Is it normal for a guy to get violent when he doesn't have sex often? Violent as in punching the walls and saying extremely hurtful things and bringing up things that happened to you and throwing them up in your face like you did something wrong....yeah...I'm all out in left field here and I don't know if this behavior is normal.
I don't care if it is normal or not. You don't have to put up with this behavior, even if it is normal. If getting violent with one's partner is normal behavior, then you should demand abnormally good behavior from any of your partners. (And you should exhibit abnormally good behavior to your partners, but that doesn't seem to be difficult for you. I guess you are abnormal. Congratulations!)
Doesn't matter. IMO, the OP is entitled to demand above normal behavior from her(?) partners. Perhaps you and I are interpreting the OP differently. If the OP is seen as a sociological study type question, "what is the behavior of men" question then "normal" or not is relevant. If the OP is seen as "what behaviors should I accept" then my response would be that one is not obligated to accept "normal" behavior and, therefore, whether violence is normal is irrelevant to the question. Edit: I agree with your red flag.
I don't see why empowering women to reject unacceptable behavior (even if it is normal) should get me on a list. The OP can reject any behavior that she wants. Calling something "normal" or "not normal" doesn't require her to accept it. And not caring if it is "normal" removes one potential excuse for enduring unacceptable behavior.
It's not that we aren't concerned or upset it's just like.. Well to me it's a dumb question. There's a really simple solution here and, you can't help people who won't help themselves.
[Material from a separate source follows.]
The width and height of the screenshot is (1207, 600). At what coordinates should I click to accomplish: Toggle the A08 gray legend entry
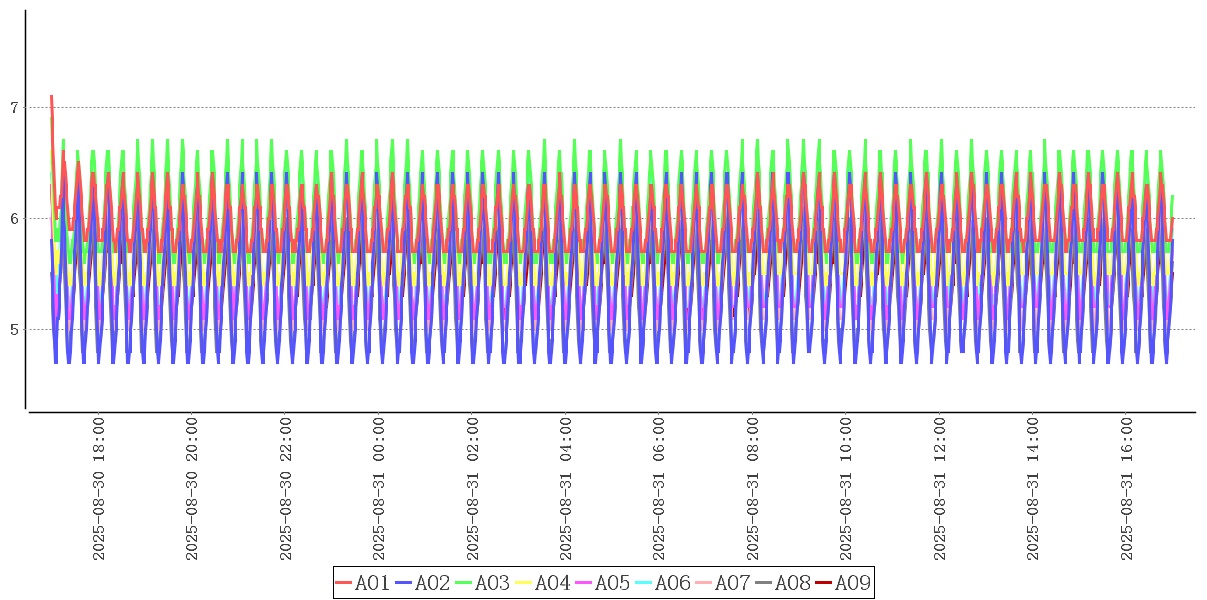[x=783, y=583]
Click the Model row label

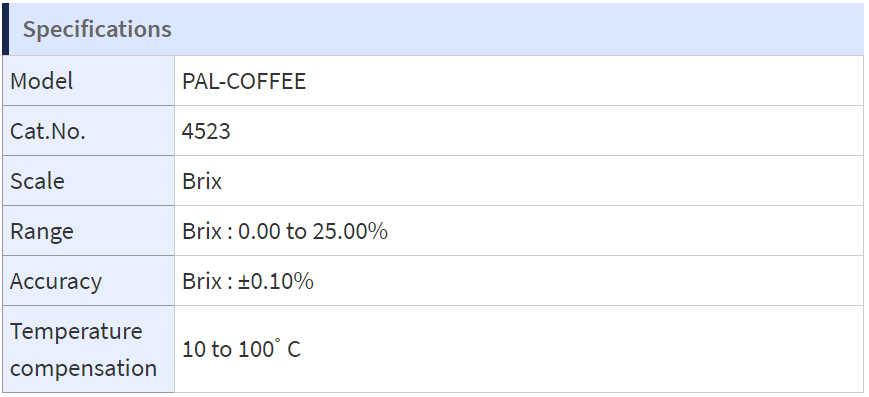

The OP's take away from this thread should be that three people think that she shouldn't tolerate violence from her partner. Our quarreling about the details of that messages shouldn't get in the way of her keeping herself safe.
I apologize for not making my position clear. Let me state it clearly: Violence from a partner is unacceptable. Whether is it normal, whether it is a feature of that partner's culture or whatever the reasons for that violence, it is irrelevant to rejecting that unacceptable behavior.
Re "a feature" In pre-Petrine Russia, it was a custom for the father of the bride to give a stick to the groom. The stick was to be used to beat the woman to keep her obedient. What had been the father's duty (keeping the woman obedient) was now the new husband's duty. (The completion of the custom was for the new husband to break the stick, proclaiming that he would not need it as his bride had been properly brought up.) Violence towards one's partner was a feature of pre-Petrine Russian culture.
clearly not... OP seems like a fairly typical troll post, but given the subject matter i would be inclined not to treat it that way as a precaution. but holy shit, anyone would be scared away by this unprovoked tirade.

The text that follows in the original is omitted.